Стрельцов долго лежал на спине, закинув руки за голову, бездумно глядя в сумеречную предрассветную синеву, вслушиваясь то в порывистые всплески ветра, бившегося о стену дома, то в ровное, по-детски тихое дыхание спавшей рядом жены.
Вскоре по крыше дробно застучали дождевые капли, ветер немного притих, и стало слышно, как по водосточному желобу с захлебывающимся бульканьем клокочет, журчит вода и мягко и тяжело падает на отсыревшую землю.
Сон не приходил. Стрельцов поднялся, тихо ступая босыми ногами по скрипящим половицам, прошел к столу, зажег лампу, присел выкурить папиросу. Из щелей между небрежно подогнанными половицами тянуло острым холодом. Стрельцов неловко поджал голенастые ноги, потом устроился поудобнее, прислушался: дождь шел не только не ослабевая, но все более усиливаясь.
«Хорошо-то как! Еще прибавится влаги», – довольно подумал Стрельцов и сейчас же решил поехать утром в поле, посмотреть озимые колхоза «Путь к коммунизму» да кстати заглянуть и на зябь.

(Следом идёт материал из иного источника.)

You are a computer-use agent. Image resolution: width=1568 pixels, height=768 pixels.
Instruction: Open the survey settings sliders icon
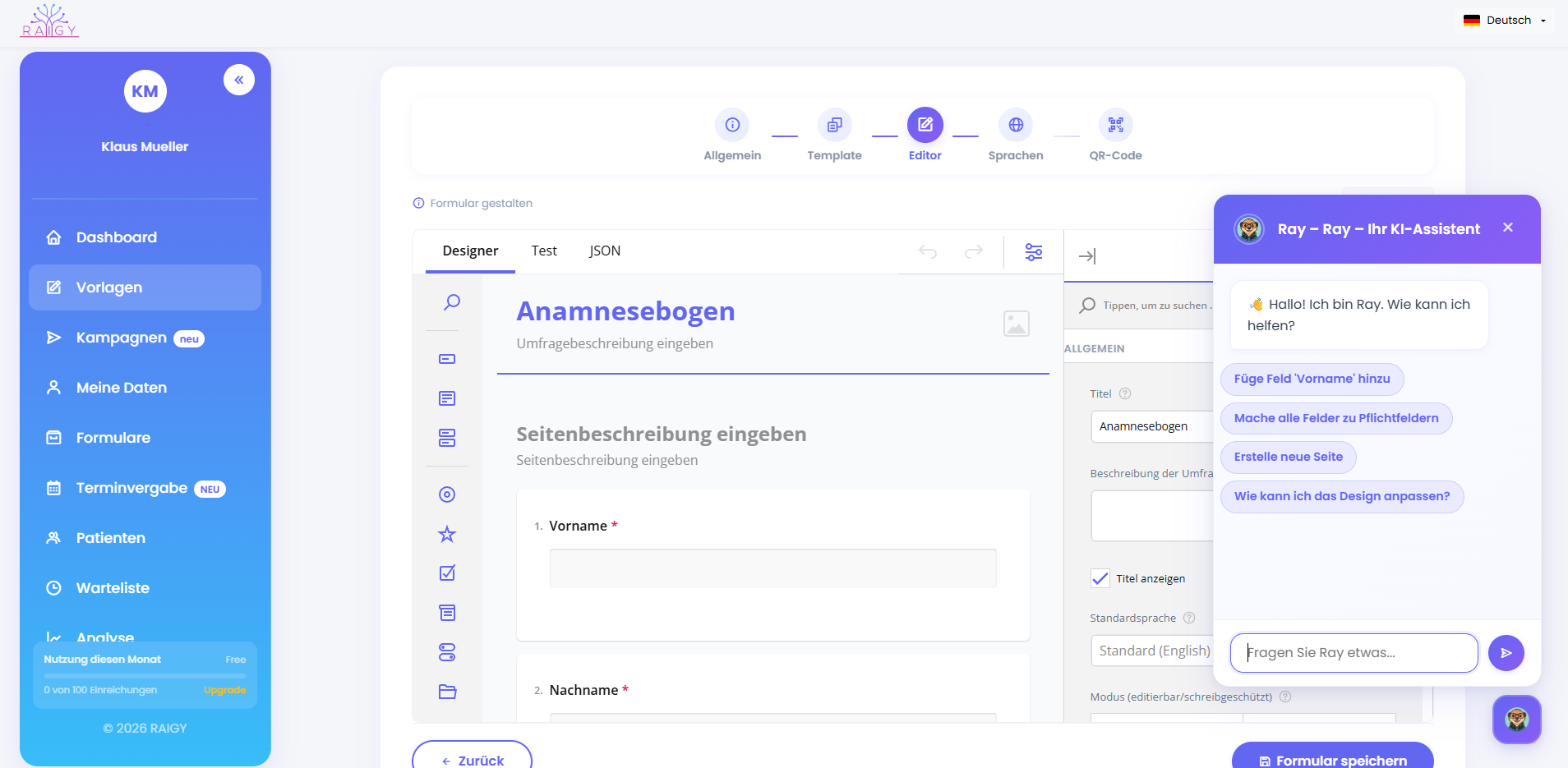(1034, 252)
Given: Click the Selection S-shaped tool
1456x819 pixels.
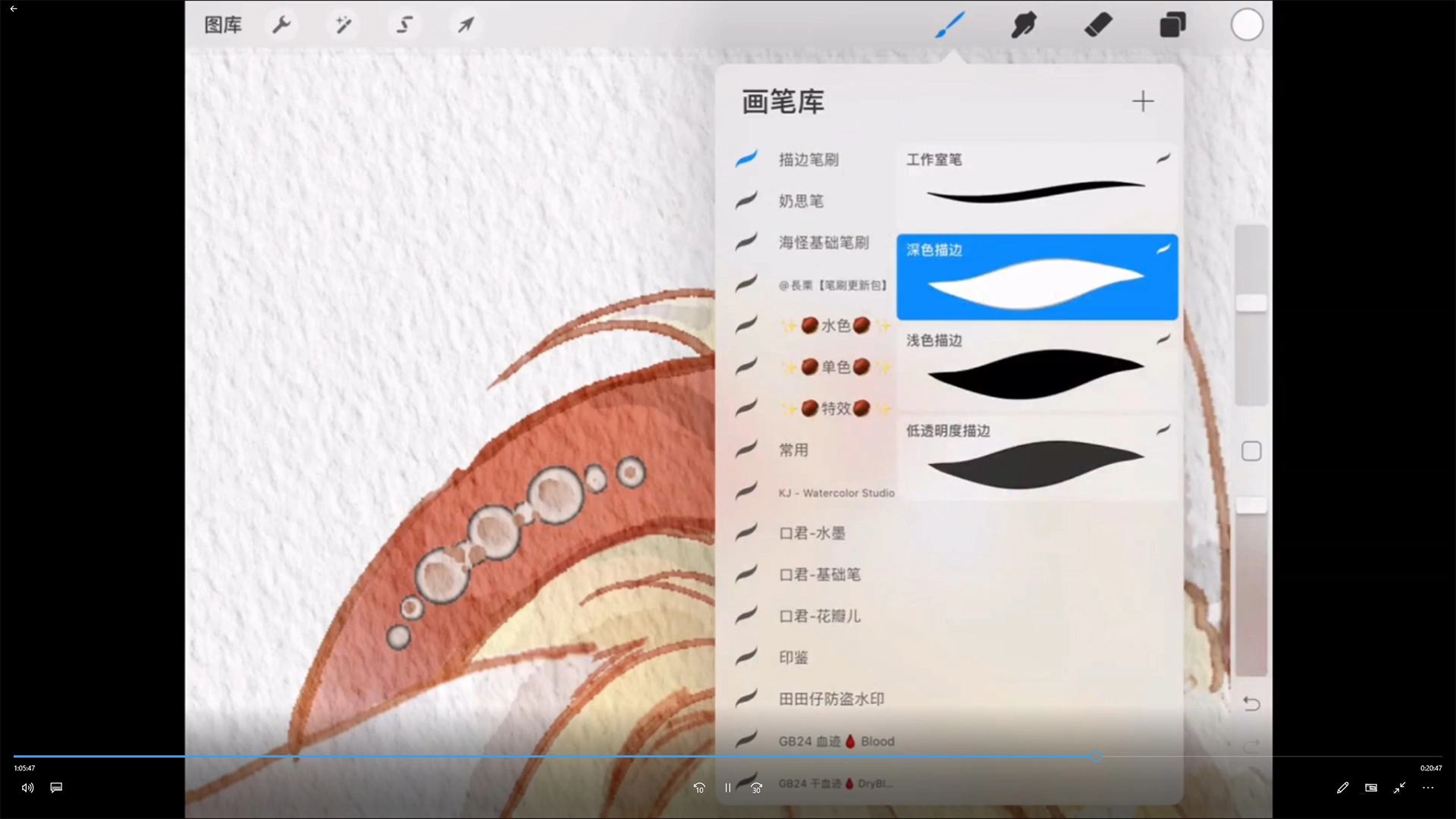Looking at the screenshot, I should (405, 25).
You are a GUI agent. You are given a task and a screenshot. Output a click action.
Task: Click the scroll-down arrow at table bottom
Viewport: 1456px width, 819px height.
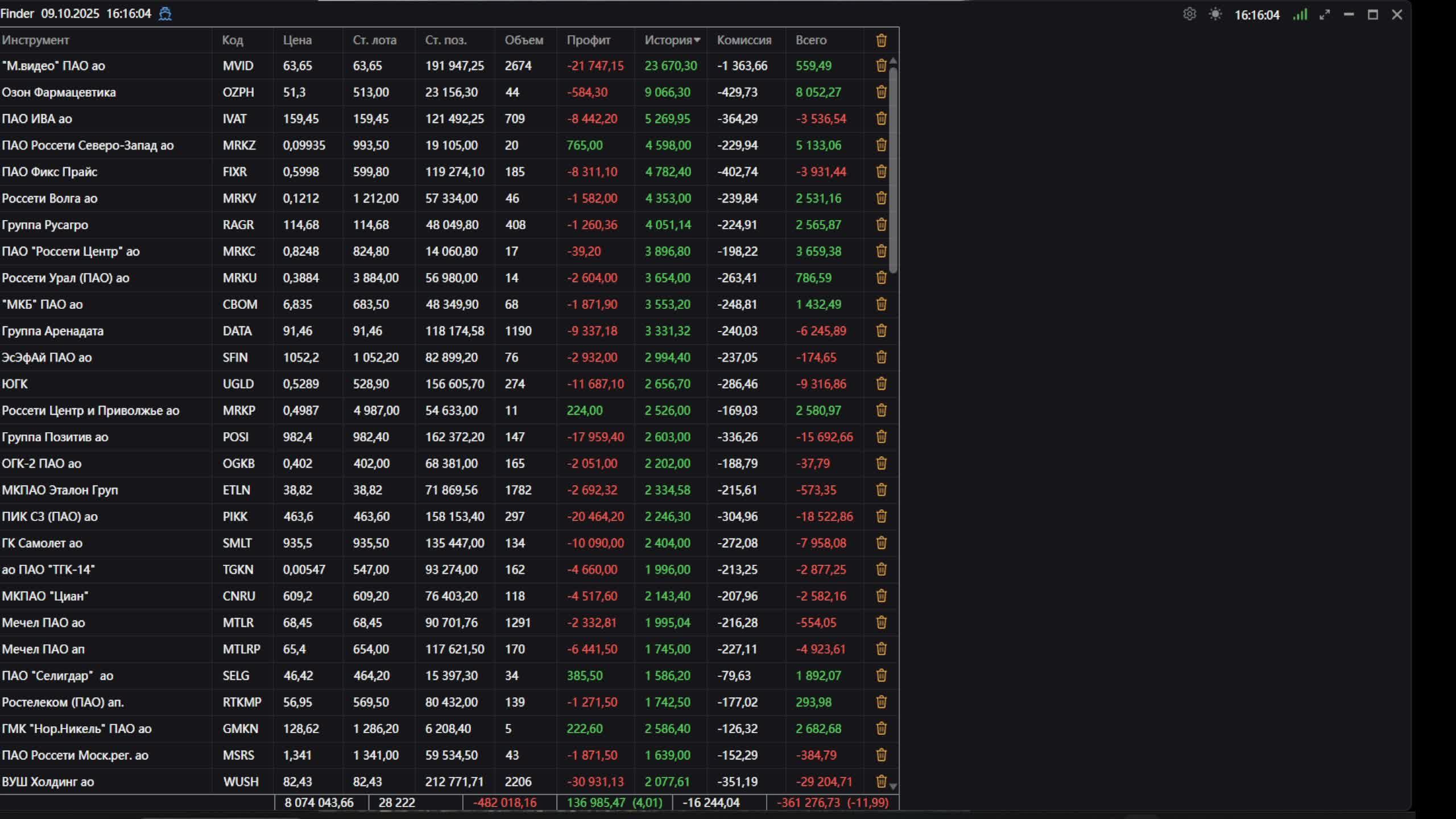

Докурив папиросу, он оделся, обул короткие резиновые сапоги, накинул брезентовый плащ, но шапку никак не мог найти. Долго искал ее под вешалкой в полуосвещенной передней, за шкафом, под столом. В спальне, тихонько проходя мимо кровати, на минуту остановился. Ольга спала, повернувшись лицом к стене. По подушке беспорядочно разметались белокурые, с чуть приметной рыжинкой волосы. Ослепительно белое плечико ночной рубашки, почти касаясь коричневой круглой родинки, глубоко врезалось в полное смугловатое плечо.
«Не слышит ни дождя, ни ветра… Спит так, как будто совесть у нее чище чистого», – подумал Стрельцов, с любовью и ненавистью глядя на затененный профиль жены.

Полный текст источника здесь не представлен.